Reese vs Bailey at No. 2 — And the Trade-Up That Didn't Happen
The Arvell Reese vs David Bailey debate continues, and Manish adds a layer most people aren't talking about: the trade-up scenario. What if the Jets had moved up to pick 14 for Ruben Bain Jr.? Manish argues that might have been the smarter play — getting a different edge talent while still addressing the position of need, without spending the No. 2 overall pick on it.
On Bailey specifically, Manish sees genuine double-digit sack potential as a rookie. The production was real at Texas Tech, and his game translates cleanly to the NFL. The question isn't whether Bailey can rush the passer — it's whether the Jets left value on the table by not exploring the trade-down or trade-up alternatives more aggressively.
The Klubnik Trade-Up: Worth Firing Mougey Over?
This was the spiciest segment. The Jets traded up to grab Clemson QB Klubnik, and the move divided fans immediately. Manish's take: it's not worth firing Mougey over, but it raises real questions about whether the front office is trying to have it both ways — saying they're building for 2027 while also reaching for a QB in this class.
The Allar rumor also came up. There was buzz that the Jets were targeting Drew Allar from Penn State on Day 3, which would have been a very different kind of quarterback investment. Darryl Jackson Jr. was another Day 3 name that Manish and Pat got into.
Mougey Empowering the Scouting Department
One of the more interesting threads in the conversation: how Mougey has restructured the evaluation process.

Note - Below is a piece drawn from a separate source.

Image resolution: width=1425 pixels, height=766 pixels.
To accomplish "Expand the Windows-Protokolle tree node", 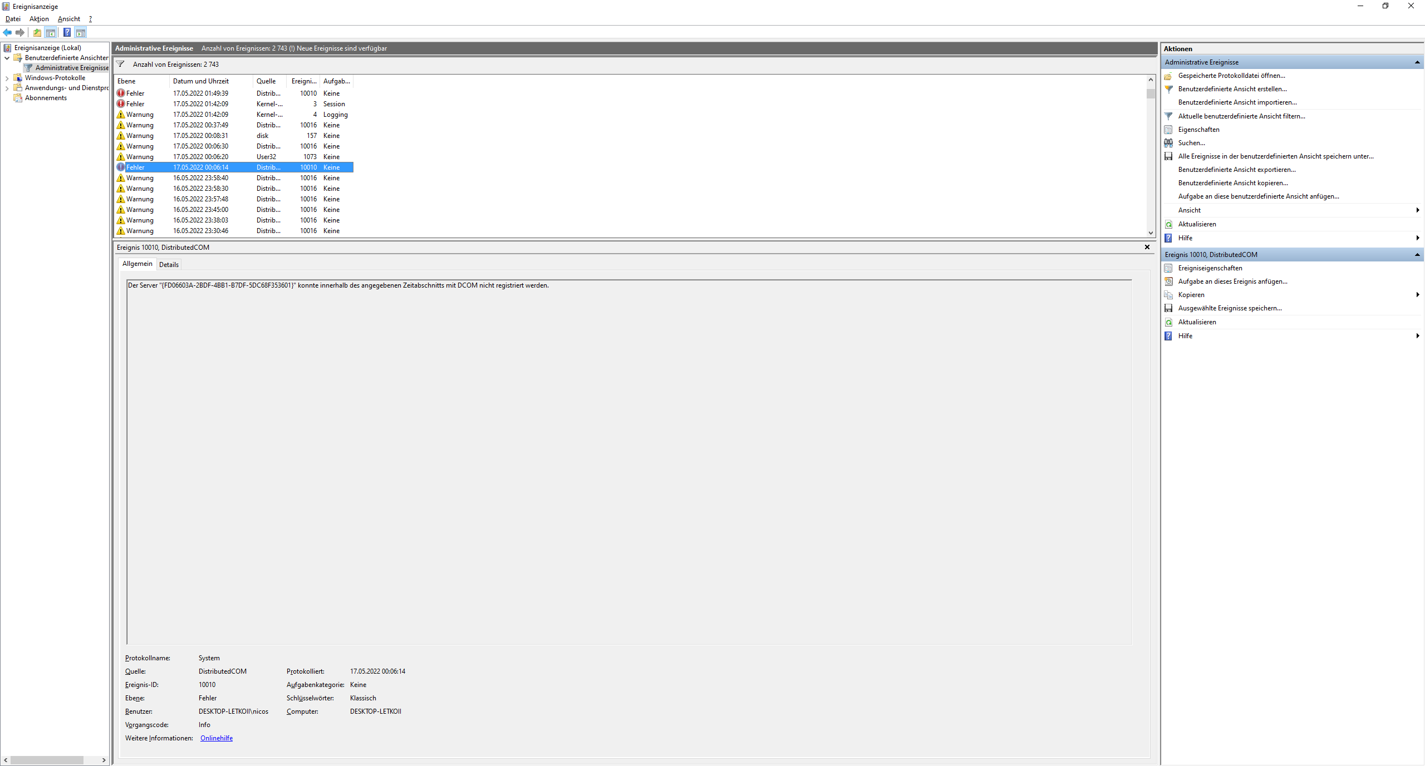I will [7, 78].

He's empowering the scouting department in a way previous Jets GMs didn't — giving scouts more authority and trusting their evaluations rather than overruling them from the top. Manish sees this as a genuinely positive sign about Mougey's leadership style, even if you disagree with individual picks.

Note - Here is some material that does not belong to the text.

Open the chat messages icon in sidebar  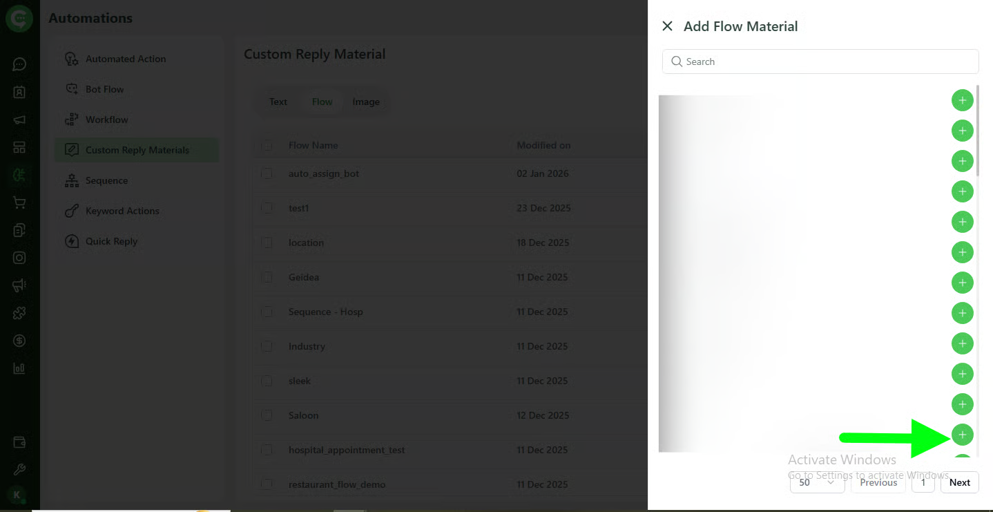tap(19, 64)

The counterpoint: Mougey and Aaron Glenn might be operating on different timelines. Glenn needs to win now to save his job. Mougey is building for 2027. That tension is going to define the 2026 season and could lead to an awkward split if the wins don't come fast enough.
D'Angelo Ponds and the Height Question
Ponds was a pick that raised eyebrows because of his height. Manish got into whether height is actually a predictive issue at the NFL level or whether it's an outdated scouting bias. The production was there in college, and if you're building a roster based on production over projection, the measurables concern starts to feel less important.
The Aaron Glenn Story
Manish closed with a pickup basketball story from training camp at Cortland that tells you everything about how Aaron Glenn approaches competition. It's the kind of anecdote that doesn't show up in press conferences but says a lot about the man running this defense — and whether that intensity translates to game days.
Manish's Draft Grade
Manish grades hard. His assessment of the full draft class reflects cautious optimism — the right players in the right spots for the most part, with a few moves that could look brilliant or could look questionable depending on how 2026 and 2027 play out. The grade isn't about the individual picks in isolation. It's about whether the overall strategy is coherent. And on that front, Manish gives Mougey credit: there's a plan, and the picks reflect it.